## What to work on
Write out the data that follows exactly, keeping every picture out.
[[ Record extracts open ]]
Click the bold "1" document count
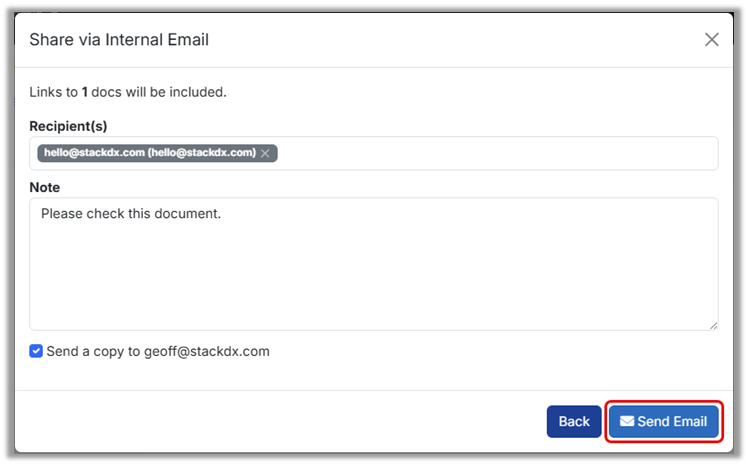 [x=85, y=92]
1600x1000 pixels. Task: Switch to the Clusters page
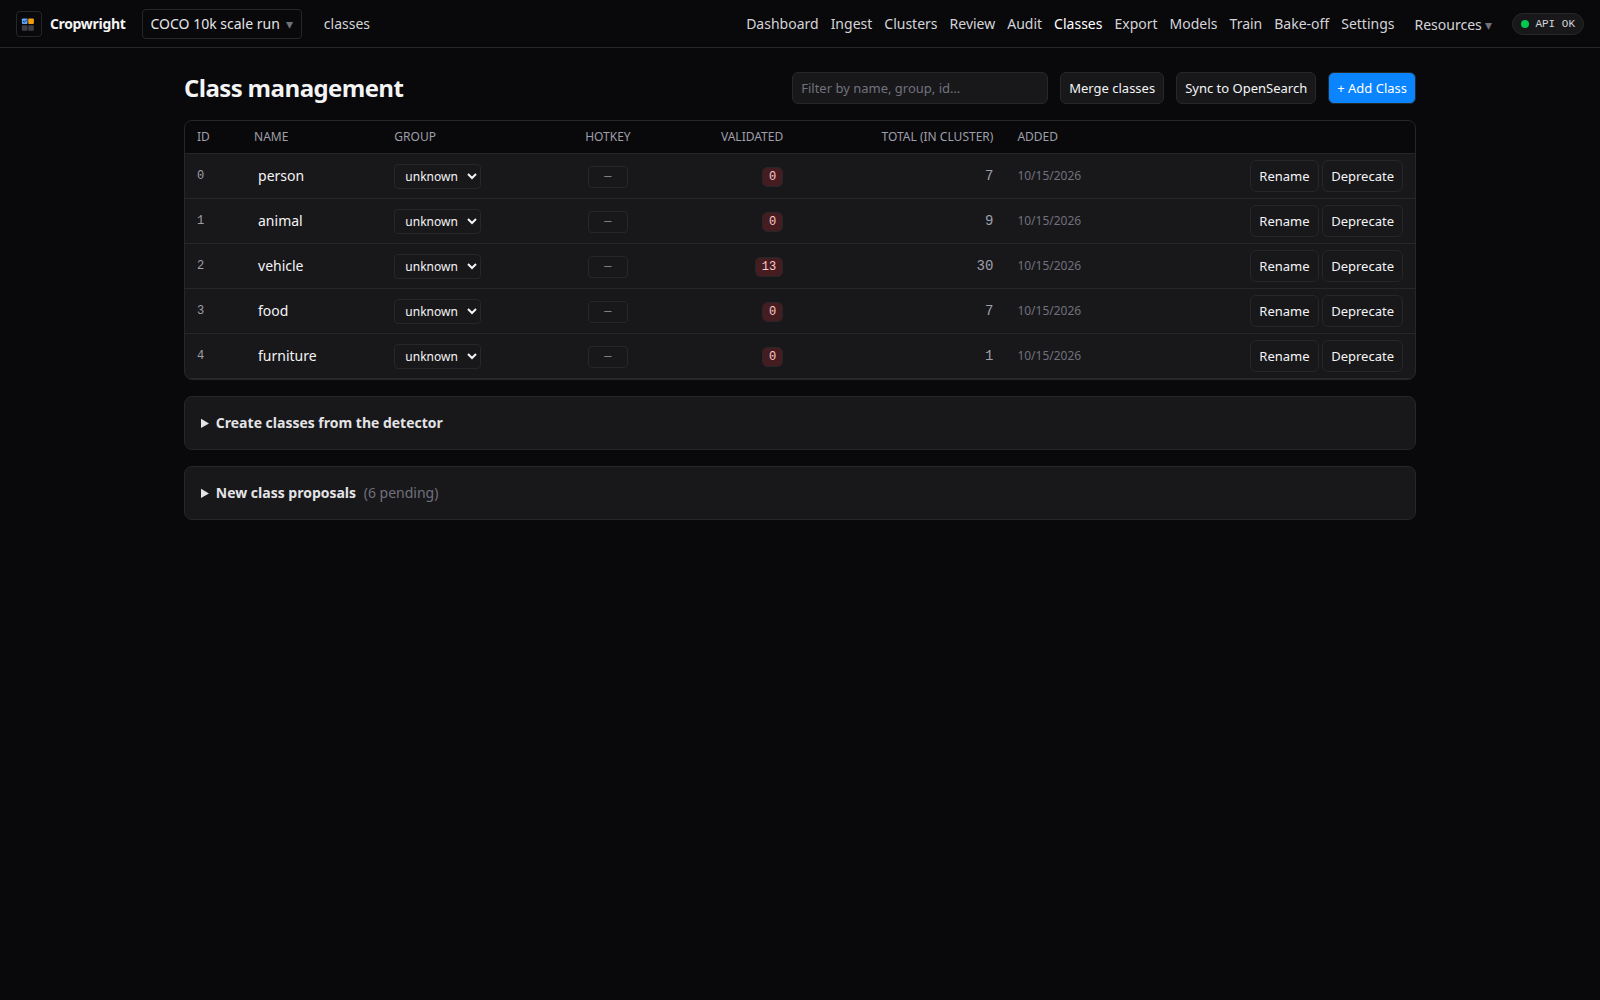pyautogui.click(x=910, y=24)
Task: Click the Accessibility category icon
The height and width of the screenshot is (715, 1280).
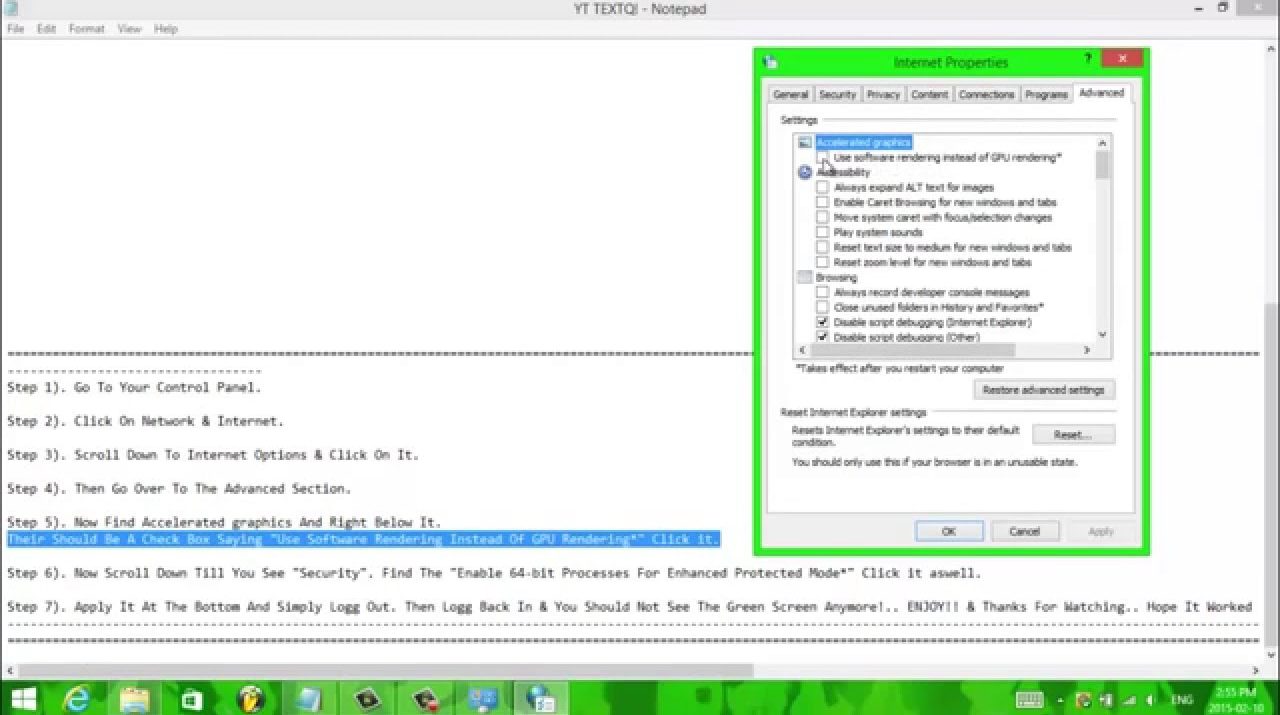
[[ Record extracts closed ]]
## Written answer
Click the bold "1" document count
 [x=85, y=92]
1600x1000 pixels. Task: Switch to the Clusters page
pyautogui.click(x=910, y=24)
Task: Click the Accessibility category icon
The height and width of the screenshot is (715, 1280).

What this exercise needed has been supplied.